-- START OF Source --
James Hannigan on video game music: is it art? Part 3

11 February 2015, 12:26 | Updated: 6 January 2017, 14:45

Composer James Hannigan looks at how video game music differs to genres like film music in the third part of his series that asks, 'Is video game music art?' Part 4 coming soon...

Part three

Part one gave a very brief overview of the evolution of music in games, and part two looked at how orchestral music has become particularly relevant for some genres.

But so far we’ve overlooked two important aspects of music for games, namely the role music plays setting them apart from linear forms such as film, and that of interactive music (coming in part 4).

What film could achieve took decades to discover after its inception, and the distinctive role of the film composer with it.  I expect the same holds true for games and the ever-changing role and skillset of the game composer.

In the late 1870s, early motion pictures such as Eadweard Muybridge’s ‘Race Horse’ excited audiences merely because the pictures moved (and, decades later, talked) and there was a time in the not-so-distant past when simply having a clip of sampled speech or a dazzling chip tune in the menu or loading screen of a game amazed many, or even gained classic status.

Part of the magic of early game music undoubtedly derived from its technological novelty and the dazzling ingenuity of the musicians and programmers behind it.

When prerecorded music came into games in the 1990s, an orchestral score similarly excited many, at first perhaps because it, too, merely existed.

But as time went on, the function of music in games and the meaning embedded in it became more important, as did the idea games could tell stories.

Music for Filmic Games

We’ve seen already that emerging technological forms tend to mimic older ones and that games are no exception there - borrowing, as many do, from popular film genres such as horror, science fiction, action and adventure.

Indeed, many of today’s games offer the thrills and spectacle we once associated only with blockbuster films, and it’s somewhat unsurprising composers are often asked to utilize the language of Hollywood film music to support these ‘filmic realities’ and gameworlds.

Game designer Hideo Kojima was inspired by the sound of Harry Gregson-Williams’ score for the ‘Replacement Killers’ and hired the composer to score 2001’s Metal Gear Solid 2: Sons of Liberty.

Building on experiences available elsewhere is nothing new. Early films resembled filmed stage plays, and film music has for many decades drawn on other forms, ranging from pop music and jazz to the classical and avant-garde.  No artist or industry exists in a vacuum, after all.
-- END OF Source --
→ Problem details: In the article on video game music, which composer did Hideo Kojima hire to score Metal Gear Solid 2: Sons of Liberty?
-- START OF Listed entries --
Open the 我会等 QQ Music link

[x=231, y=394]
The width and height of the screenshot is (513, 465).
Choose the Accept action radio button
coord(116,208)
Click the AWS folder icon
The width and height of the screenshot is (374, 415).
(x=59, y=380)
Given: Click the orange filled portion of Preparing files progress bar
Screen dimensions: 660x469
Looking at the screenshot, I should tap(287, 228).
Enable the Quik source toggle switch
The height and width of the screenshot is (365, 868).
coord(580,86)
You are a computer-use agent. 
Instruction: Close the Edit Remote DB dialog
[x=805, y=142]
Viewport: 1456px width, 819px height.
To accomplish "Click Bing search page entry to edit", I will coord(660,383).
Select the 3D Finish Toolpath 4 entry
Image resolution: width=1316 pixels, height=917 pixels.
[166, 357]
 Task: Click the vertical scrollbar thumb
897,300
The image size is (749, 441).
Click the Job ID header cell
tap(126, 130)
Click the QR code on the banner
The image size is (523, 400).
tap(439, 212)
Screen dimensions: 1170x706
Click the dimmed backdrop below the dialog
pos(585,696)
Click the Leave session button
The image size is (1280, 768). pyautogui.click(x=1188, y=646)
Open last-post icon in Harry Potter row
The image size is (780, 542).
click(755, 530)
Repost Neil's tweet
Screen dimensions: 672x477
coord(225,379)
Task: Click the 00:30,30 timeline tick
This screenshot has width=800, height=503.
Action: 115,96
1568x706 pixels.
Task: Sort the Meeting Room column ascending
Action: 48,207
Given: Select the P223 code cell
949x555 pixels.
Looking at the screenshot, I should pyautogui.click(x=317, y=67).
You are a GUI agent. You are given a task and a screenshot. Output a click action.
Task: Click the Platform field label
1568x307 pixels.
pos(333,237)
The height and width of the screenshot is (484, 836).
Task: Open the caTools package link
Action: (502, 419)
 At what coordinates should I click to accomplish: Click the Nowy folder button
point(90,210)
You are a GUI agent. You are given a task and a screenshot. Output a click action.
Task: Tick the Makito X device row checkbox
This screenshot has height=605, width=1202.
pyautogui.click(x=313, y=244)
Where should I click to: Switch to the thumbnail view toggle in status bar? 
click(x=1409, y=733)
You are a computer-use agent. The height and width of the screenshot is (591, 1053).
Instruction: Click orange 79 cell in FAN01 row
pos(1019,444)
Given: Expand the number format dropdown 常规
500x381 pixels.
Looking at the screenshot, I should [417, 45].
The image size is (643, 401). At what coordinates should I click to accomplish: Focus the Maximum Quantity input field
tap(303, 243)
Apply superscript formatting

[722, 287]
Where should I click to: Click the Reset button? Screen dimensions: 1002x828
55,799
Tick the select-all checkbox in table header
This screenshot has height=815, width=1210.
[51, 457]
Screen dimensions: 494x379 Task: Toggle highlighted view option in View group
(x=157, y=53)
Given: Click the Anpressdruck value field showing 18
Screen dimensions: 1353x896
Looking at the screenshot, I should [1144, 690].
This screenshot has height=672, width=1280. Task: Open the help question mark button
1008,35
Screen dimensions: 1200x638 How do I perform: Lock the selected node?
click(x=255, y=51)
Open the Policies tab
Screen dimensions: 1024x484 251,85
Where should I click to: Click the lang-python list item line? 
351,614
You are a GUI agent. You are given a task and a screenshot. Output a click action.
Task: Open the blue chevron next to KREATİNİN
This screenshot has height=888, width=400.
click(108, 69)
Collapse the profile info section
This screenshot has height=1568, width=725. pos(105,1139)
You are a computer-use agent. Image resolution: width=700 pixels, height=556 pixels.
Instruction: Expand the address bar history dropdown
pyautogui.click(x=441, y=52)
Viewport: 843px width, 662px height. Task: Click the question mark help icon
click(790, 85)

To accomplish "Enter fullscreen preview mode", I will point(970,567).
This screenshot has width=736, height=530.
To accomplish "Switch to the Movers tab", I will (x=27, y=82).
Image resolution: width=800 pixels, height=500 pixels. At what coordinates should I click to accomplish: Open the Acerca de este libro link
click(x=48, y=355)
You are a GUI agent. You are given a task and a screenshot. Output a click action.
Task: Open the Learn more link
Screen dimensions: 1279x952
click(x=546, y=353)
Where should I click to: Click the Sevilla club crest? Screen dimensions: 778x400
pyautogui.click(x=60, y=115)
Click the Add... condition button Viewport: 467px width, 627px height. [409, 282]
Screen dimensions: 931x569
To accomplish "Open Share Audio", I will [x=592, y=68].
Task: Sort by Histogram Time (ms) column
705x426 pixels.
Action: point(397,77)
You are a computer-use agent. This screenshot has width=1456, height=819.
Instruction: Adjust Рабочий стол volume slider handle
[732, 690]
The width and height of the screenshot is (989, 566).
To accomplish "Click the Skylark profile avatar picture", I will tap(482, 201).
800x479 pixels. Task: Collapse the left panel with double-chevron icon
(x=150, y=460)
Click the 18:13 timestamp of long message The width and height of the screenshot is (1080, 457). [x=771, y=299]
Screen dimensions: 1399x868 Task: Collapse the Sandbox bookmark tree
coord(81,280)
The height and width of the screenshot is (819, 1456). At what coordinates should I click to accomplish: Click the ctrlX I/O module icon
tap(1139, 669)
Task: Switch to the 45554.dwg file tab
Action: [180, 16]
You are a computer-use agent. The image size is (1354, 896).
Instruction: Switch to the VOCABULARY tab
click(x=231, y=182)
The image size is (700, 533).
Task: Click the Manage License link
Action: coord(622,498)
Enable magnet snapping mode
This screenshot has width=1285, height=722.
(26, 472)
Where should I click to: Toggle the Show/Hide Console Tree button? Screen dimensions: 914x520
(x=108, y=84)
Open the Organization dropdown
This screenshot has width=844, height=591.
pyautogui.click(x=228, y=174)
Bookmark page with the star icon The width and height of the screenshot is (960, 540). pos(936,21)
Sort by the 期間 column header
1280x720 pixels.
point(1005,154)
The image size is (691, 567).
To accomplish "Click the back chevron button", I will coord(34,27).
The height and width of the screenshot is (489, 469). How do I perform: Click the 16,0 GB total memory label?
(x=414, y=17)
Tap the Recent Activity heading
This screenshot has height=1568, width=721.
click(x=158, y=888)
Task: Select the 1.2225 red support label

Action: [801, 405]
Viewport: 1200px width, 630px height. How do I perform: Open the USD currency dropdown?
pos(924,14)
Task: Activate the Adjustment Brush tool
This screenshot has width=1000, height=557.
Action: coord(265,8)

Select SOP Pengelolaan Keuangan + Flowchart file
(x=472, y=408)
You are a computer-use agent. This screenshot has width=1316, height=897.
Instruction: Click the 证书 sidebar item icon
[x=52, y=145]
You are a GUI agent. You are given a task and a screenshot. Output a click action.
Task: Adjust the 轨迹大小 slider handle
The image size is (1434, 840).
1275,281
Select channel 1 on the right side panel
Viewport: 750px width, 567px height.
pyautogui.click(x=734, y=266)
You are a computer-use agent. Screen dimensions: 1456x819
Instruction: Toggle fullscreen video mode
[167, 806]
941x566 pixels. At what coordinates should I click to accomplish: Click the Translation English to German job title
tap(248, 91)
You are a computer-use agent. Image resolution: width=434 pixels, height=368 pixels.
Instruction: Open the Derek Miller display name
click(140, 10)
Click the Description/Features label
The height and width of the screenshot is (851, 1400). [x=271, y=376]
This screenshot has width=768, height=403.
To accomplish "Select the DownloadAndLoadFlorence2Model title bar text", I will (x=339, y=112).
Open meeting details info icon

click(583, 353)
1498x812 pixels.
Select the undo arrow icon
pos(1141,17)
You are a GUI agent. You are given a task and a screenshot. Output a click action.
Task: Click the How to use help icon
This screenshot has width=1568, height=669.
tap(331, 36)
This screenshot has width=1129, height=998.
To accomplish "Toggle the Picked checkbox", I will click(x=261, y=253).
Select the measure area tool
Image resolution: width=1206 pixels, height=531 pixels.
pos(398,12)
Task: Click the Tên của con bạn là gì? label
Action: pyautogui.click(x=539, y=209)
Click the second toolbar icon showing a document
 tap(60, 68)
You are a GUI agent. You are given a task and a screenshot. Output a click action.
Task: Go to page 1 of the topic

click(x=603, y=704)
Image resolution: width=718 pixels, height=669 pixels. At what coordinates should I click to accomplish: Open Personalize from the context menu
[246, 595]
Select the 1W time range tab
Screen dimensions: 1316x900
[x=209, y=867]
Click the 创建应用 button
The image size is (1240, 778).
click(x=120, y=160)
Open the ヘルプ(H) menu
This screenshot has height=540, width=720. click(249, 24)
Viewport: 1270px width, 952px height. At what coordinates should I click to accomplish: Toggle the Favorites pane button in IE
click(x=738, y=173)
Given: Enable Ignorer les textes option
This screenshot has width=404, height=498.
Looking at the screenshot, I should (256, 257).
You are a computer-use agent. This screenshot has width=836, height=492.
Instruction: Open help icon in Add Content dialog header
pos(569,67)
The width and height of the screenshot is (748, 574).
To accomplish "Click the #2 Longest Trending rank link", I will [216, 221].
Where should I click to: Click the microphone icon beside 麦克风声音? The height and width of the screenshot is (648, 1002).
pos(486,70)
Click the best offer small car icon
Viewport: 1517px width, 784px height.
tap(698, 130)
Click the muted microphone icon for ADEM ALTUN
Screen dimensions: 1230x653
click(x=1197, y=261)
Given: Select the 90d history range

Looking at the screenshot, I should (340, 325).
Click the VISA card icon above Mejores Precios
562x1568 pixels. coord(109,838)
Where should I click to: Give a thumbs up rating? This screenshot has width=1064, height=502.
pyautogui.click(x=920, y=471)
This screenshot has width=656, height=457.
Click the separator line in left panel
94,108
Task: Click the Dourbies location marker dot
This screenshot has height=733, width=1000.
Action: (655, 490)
-- END OF Listed entries --
→ Response to this exercise: Harry Gregson-Williams